There are two major, largely nonoverlapping categories:
- Combinatorial computational geometry, which deals with collections of discrete objects or defined in discrete terms: points, lines, polygons, polytopes, etc., and algorithms of discrete/combinatorial character are used
- Numerical computational geometry, also known as geometric modeling and computer-aided geometric design (CAGD), which deals with modelling of shapes of real-life objects in terms of curves and surfaces with algebraic representation.
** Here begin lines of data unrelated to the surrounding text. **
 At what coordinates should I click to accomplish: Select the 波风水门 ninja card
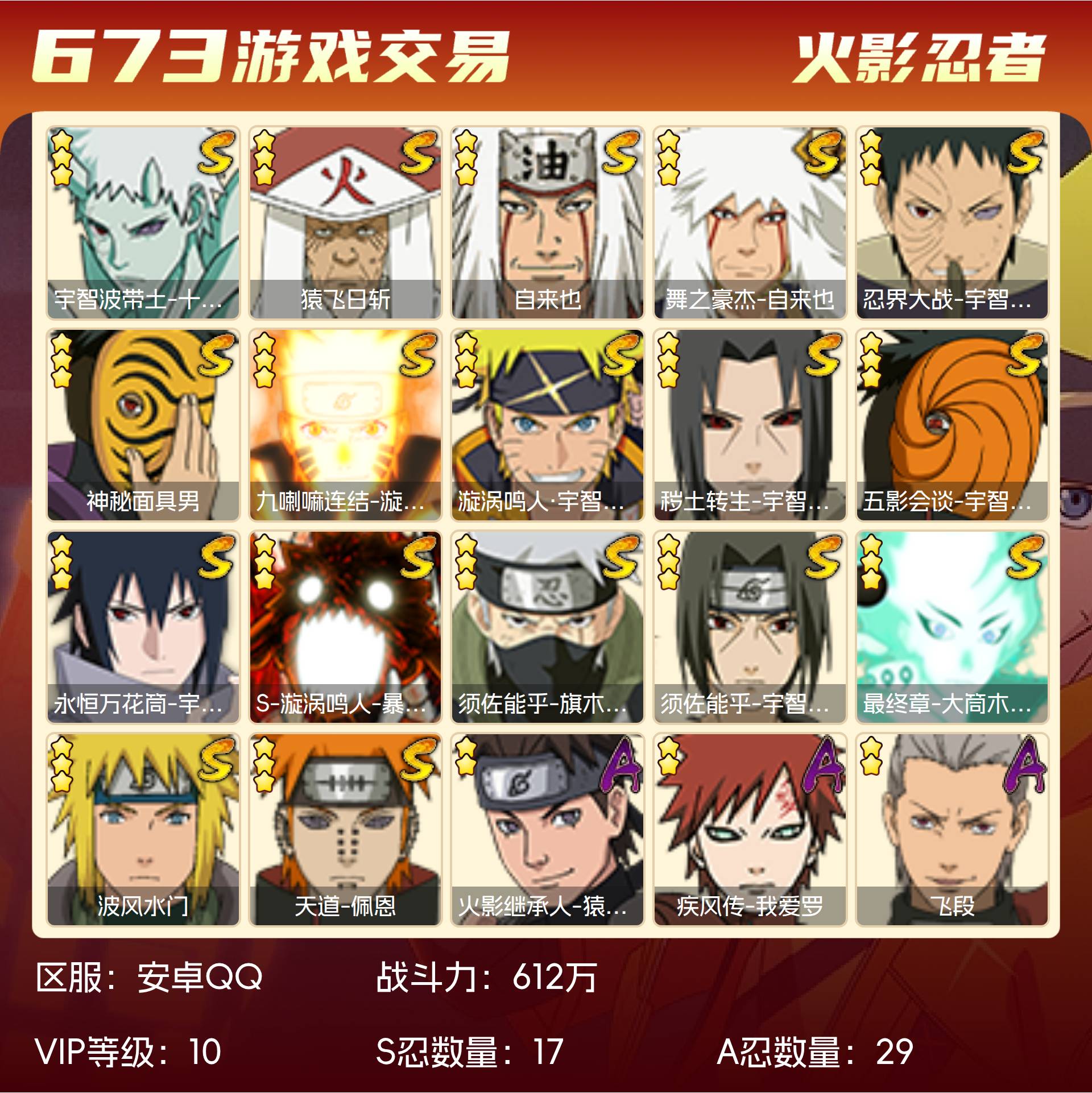(x=143, y=830)
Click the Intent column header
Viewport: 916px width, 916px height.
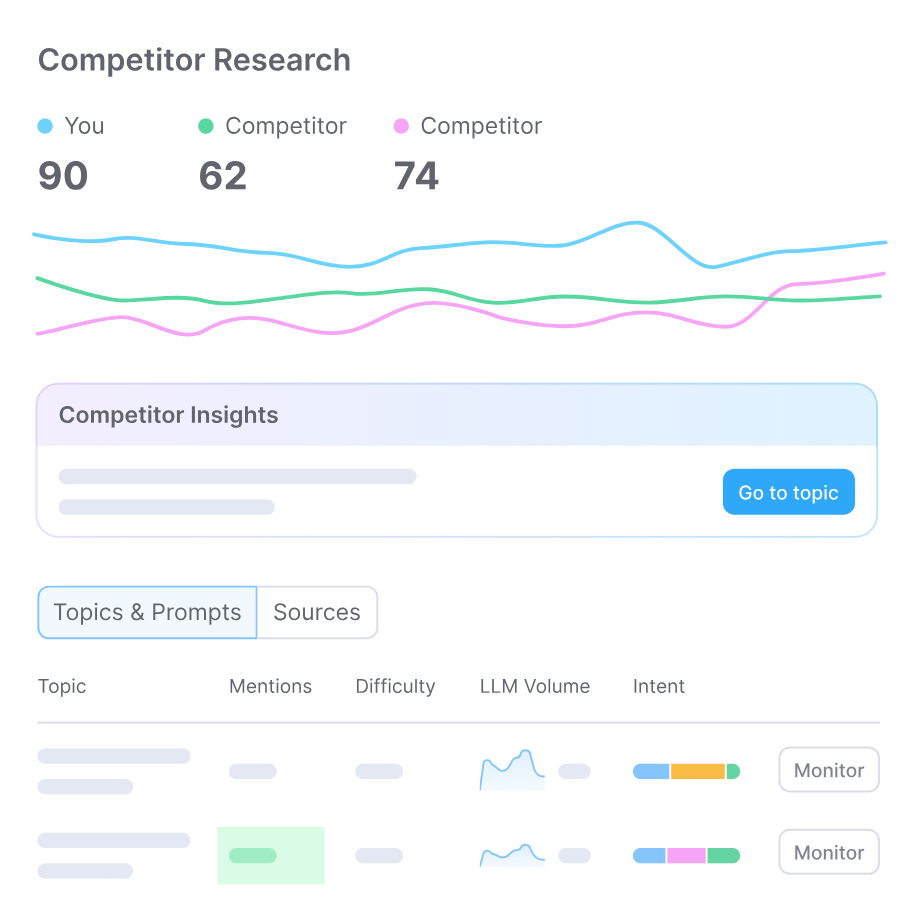[659, 686]
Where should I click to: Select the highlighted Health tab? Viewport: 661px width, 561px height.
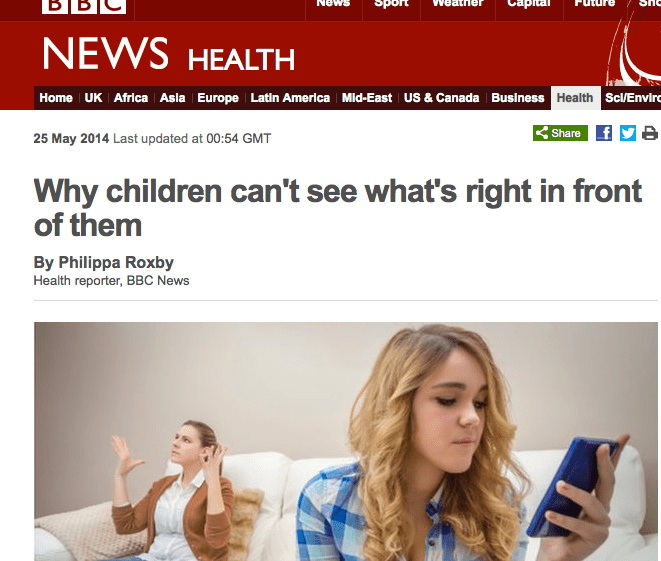(x=575, y=98)
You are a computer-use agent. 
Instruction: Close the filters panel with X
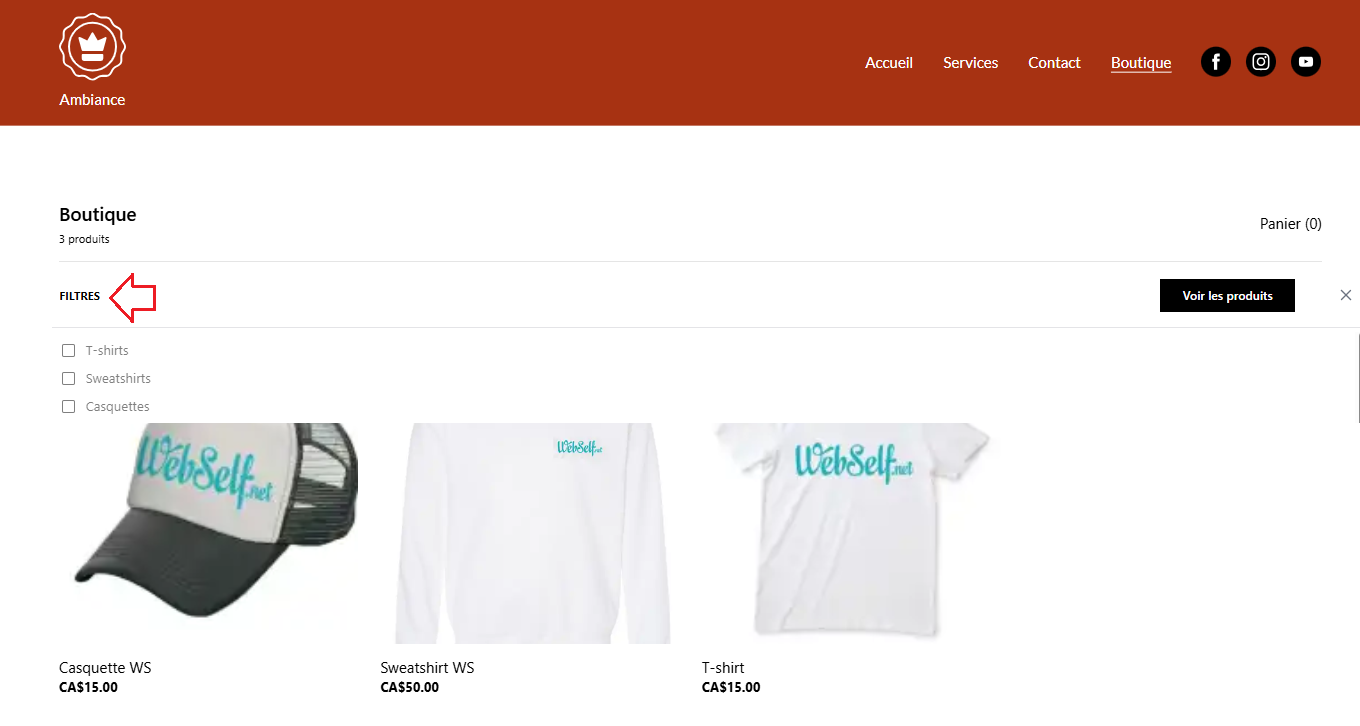(x=1346, y=295)
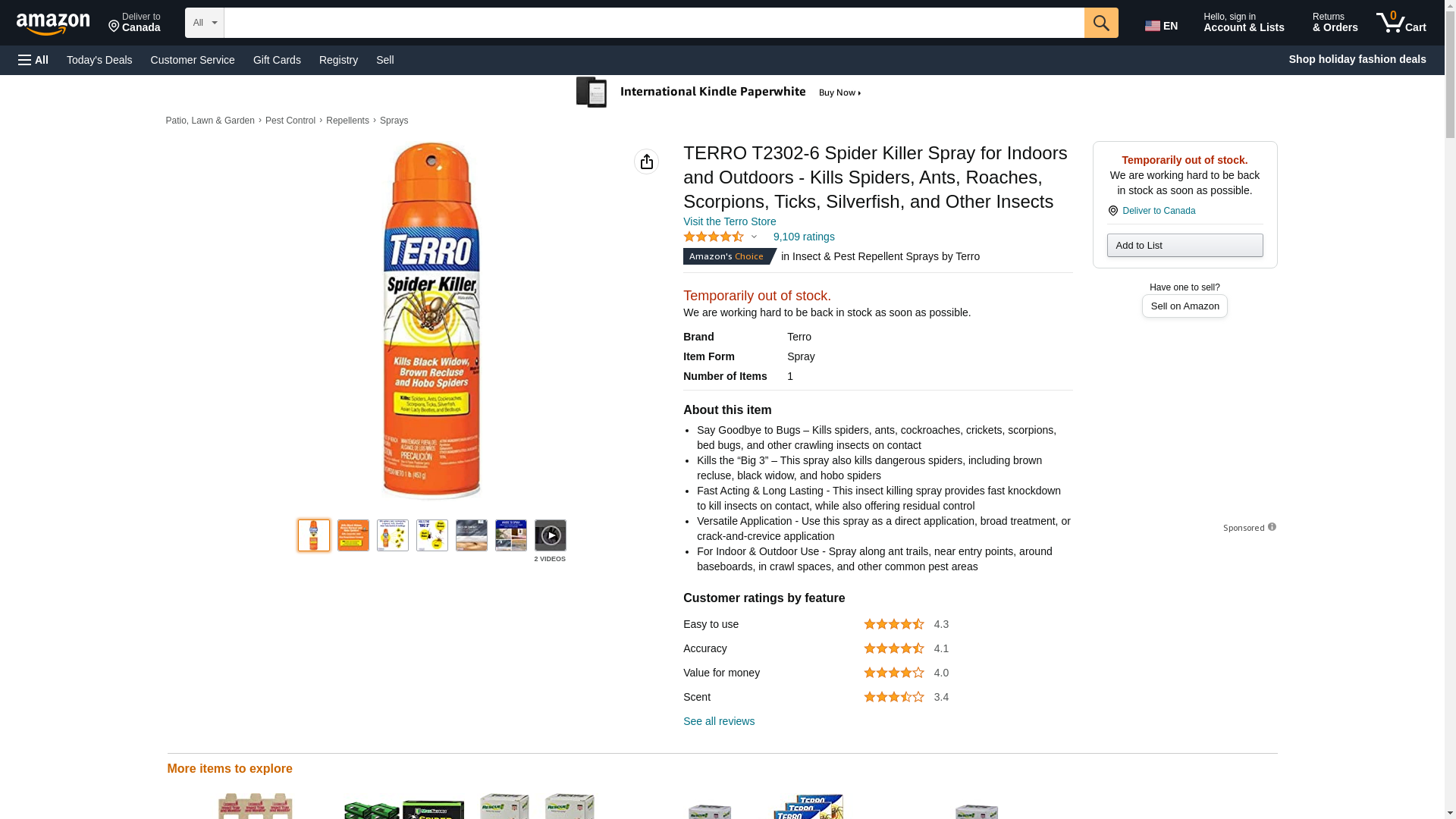
Task: Open the All hamburger menu
Action: [33, 60]
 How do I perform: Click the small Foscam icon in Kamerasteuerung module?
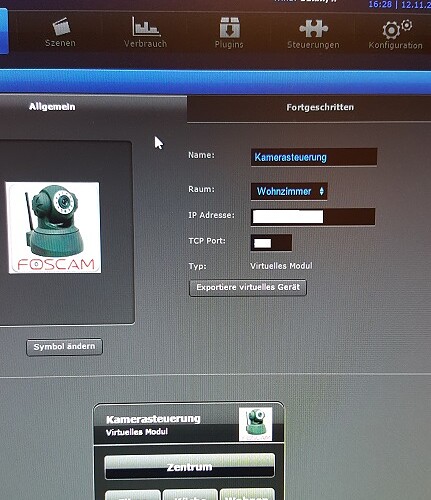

==Combinatorial computational geometry==

===General-purpose textbooks===
- Franco P. Preparata (1985). "Computational Geometry - An Introduction"
  - The book is the first comprehensive monograph on the level of a graduate textbook to systematically cover the fundamental aspects of the emerging discipline of computational geometry. It is written by founders of the field and the first edition covered all major developments in the preceding 10 years.
  - In the aspect of comprehensiveness it was preceded only by the 1984 survey paper, Lee, D, T., Preparata, F. P.: "Computational geometry - a survey". IEEE Trans. on Computers. Vol. 33, No. 12, pp. 1072–1101 (1984). It is focused on two-dimensional problems, but also has digressions into higher dimensions.
  - The initial core of the book was M.I.Shamos' doctoral dissertation, which was suggested to turn into a book by a yet another pioneer in the field, Ronald Graham.
  - The introduction covers the history of the field, basic data structures, and necessary notions from the theory of computation and geometry.
  - The subsequent sections cover geometric searching (point location, range searching), convex hull computation, proximity-related problems (closest points, computation and applications of the Voronoi diagram, Euclidean minimum spanning tree, triangulations, etc.), geometric intersection problems, algorithms for sets of isothetic rectangles
- Herbert Edelsbrunner (1987). "Algorithms in Combinatorial Geometry"
  - The monograph is a rather advanced exposition of problems and approaches in computational geometry focused on the role of hyperplane arrangements, which are shown to constitute a basic underlying combinatorial-geometric structure in certain areas of the field. The primary target audience are active theoretical researchers in the field, rather than application developers. Unlike most of books in computational geometry focused on 2- and 3-dimensional problems (where most applications of computational geometry are), the book aims to treat its subject in the general multi-dimensional setting.
- Mark de Berg (2008). "Computational Geometry"
  - The textbook provides an introduction to computation geometry from the point of view of practical applications. Starting with an introduction chapter, each of the 15 remaining ones formulates a real application problem, formulates an underlying geometrical problem, and discusses techniques of computational geometry useful for its solution, with algorithms provided in pseudocode. The book treats mostly 2- and 3-dimensional geometry.
  - The goal of the book is to provide a comprehensive introduction into methods and approached, rather than the cutting edge of the research in the field: the presented algorithms provide transparent and reasonably efficient solutions based on fundamental "building blocks" of computational geometry.
  - The book consists of the following chapters (which provide both solutions for the topic of the title and its applications): "Computational Geometry (Introduction)" "Line Segment Intersection", "Polygon Triangulation", "Linear Programming", "Orthogonal Range Searching", "Point Location", "Voronoi Diagrams", "Arrangements and Duality", "Delaunay Triangulations", "More Geometric Data Structures", "Convex Hulls", "Binary Space Partitions", "Robot Motion Planning", "Quadtrees", "Visibility Graphs", "Simplex Range Searching".
- Jean-Daniel Boissonnat (1998). "Algorithmic Geometry"
- Joseph O'Rourke (1998). "Computational Geometry in C"
- Satyan Devadoss (2011). "Discrete and Computational Geometry"
- Jim Arlow (2014). "Interactive Computational Geometry - A taxonomic approach"
  - This book is an interactive introduction to the fundamental algorithms of computational geometry, formatted as an interactive document viewable using software based on Mathematica.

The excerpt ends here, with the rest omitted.